Phi-4-mini-Vietnamese-Instruct

Model Description

  • Base Model: microsoft/phi-4-mini-instruct
  • Finetuning Technique: Low-Rank Adaptation (LoRA)
  • Quantization: 4-bit NF4 using bitsandbytes
  • Purpose: To create a powerful yet lightweight model capable of understanding and generating high-quality Vietnamese text.

The LoRA weights were merged into the base model, and the resulting model was quantized to optimize for performance and reduce memory footprint, making it suitable for deployment on consumer-grade hardware.

How to Use

As the LoRA weights have been merged, you can use this model directly with the transformers library without needing the peft library for inference.

import torch
from transformers import AutoModelForCausalLM, AutoTokenizer

model_id = "your-username/your-repo-name" 
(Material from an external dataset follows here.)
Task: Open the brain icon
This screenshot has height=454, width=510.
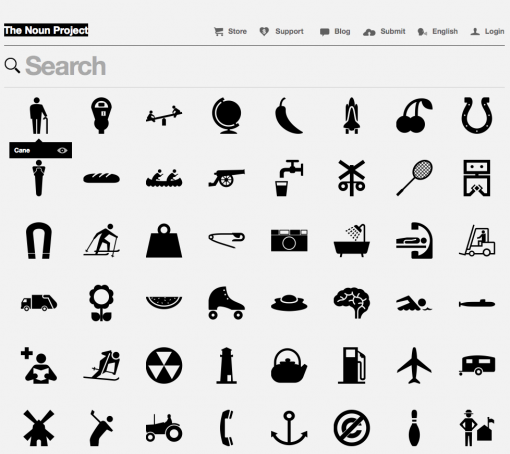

tokenizer = AutoTokenizer.from_pretrained(model_id)
model = AutoModelForCausalLM.from_pretrained(
    model_id,
    device_map="auto",
    torch_dtype=torch.bfloat16, # Use bfloat16 for faster inference
    trust_remote_code=True 
)

# Create a prompt using the chat template
# This is the recommended way for instruction-tuned models
messages = [
    {"role": "user", "content": "Hãy viết một đoạn văn ngắn giải thích về Lượng tử hóa trong AI."},
]

prompt = tokenizer.apply_chat_template(messages, tokenize=False, add_generation_prompt=True)
inputs = tokenizer(prompt, return_tensors="pt").to(model.device)

# Generate text
outputs = model.generate(
    **inputs,
    max_new_tokens=512,
    eos_token_id=tokenizer.eos_token_id,
    do_sample=True,
    temperature=0.7,
    top_p=0.9,
)
response = tokenizer.decode(outputs[0], skip_special_tokens=True)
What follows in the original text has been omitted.